Kultur : Auf Grund gelaufen

Steffen Richter

über den Schiffbruch als Metapher Gleich zu Beginn treibt Roberto de La Grive auf einer Schiffsplanke in der Südsee. Die „Amarilli“ ist in einem Orkan untergegangen, Land ist keines in Sicht. Roberto bleibt nur, sich auf ein anderes Schiff, die verlassen dahindümpelnde „Daphne“ zu retten.

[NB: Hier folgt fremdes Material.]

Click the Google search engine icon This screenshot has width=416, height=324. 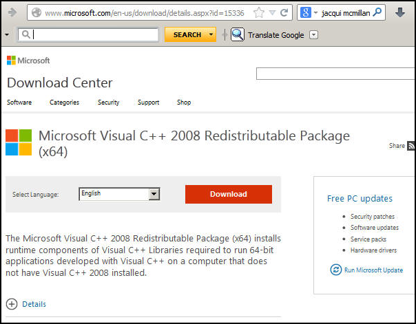point(304,13)
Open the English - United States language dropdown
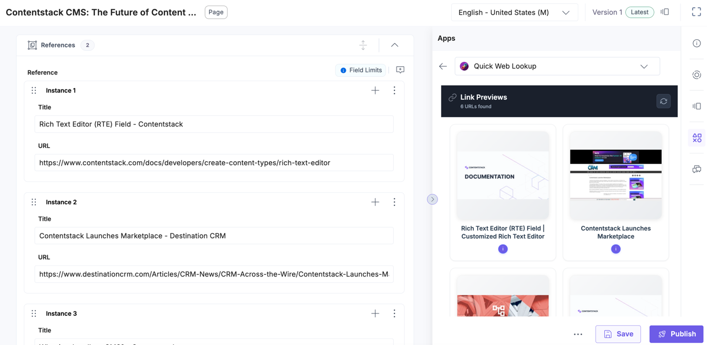The image size is (707, 345). [x=514, y=12]
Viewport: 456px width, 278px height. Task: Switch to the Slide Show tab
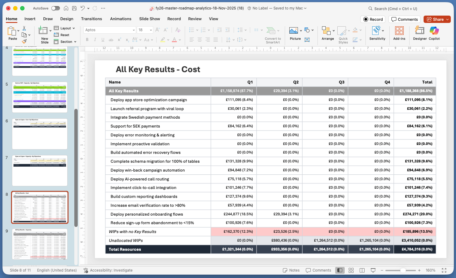point(149,19)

Und sein Autor, der listenreiche Umberto Eco, bringt in der „Insel des vorigen Tages“ fast beiläufig eine zentrale Metapher der Moderne auf den Punkt: der Schiffbruch, dem das Festland abhanden gekommen ist.

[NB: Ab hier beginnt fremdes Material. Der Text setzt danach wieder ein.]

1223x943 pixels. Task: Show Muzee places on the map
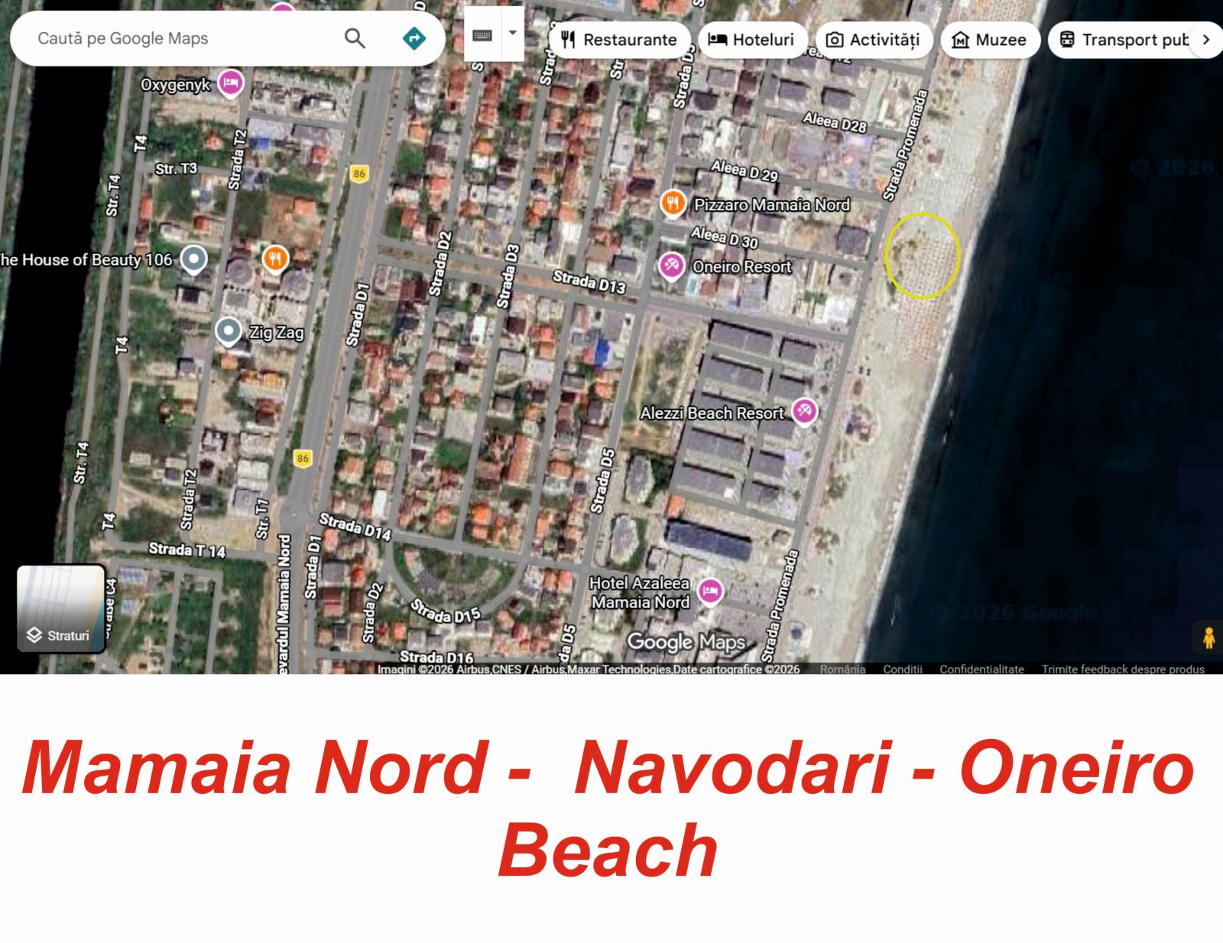pos(989,40)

Eine der künstlerisch fruchtbarsten Schiffbruch-Szenen ist der Untergang der „Medusa“. Die französische Fregatte war 1816 auf dem Weg in den Senegal auf Grund gelaufen. Und während Offiziere und einflussreiche Passagiere die Rettungsboote besetzten, mussten 150 Menschen mit einem eilends zusammengezimmerten Floß vorlieb nehmen. Nach zwölf Tagen waren nur noch 15 von ihnen am Leben. Als der Maler Théodore Géricault drei Jahre nach dem Unglück sein Riesengemälde „Floß der Medusa“ vorstellte, gab es in Paris einen veritablen Skandal. Die wichtigste Quelle für Géricault aber bildete ein dokumentarischer Bericht der Überlebenden J.B. Henri Savigny und Alexandre Corréard. Nun wird der fast 20 Jahre nicht lieferbare „Schiffbruch der Fregatte Medusa“ neu aufgelegt (Matthes & Seitz Berlin). Bei der Buchpremiere am 23.5. in den Verlagsräumen von Matthes & Seitz (Göhrener Str. 7, 20 Uhr) kann man von Johannes Zeilinger und Jörg Trempler, die ein Nachwort und einen Essay beigesteuert haben, einiges zur Entstehungs- und Rezeptionsgeschichte von Géricaults Gemälde erfahren.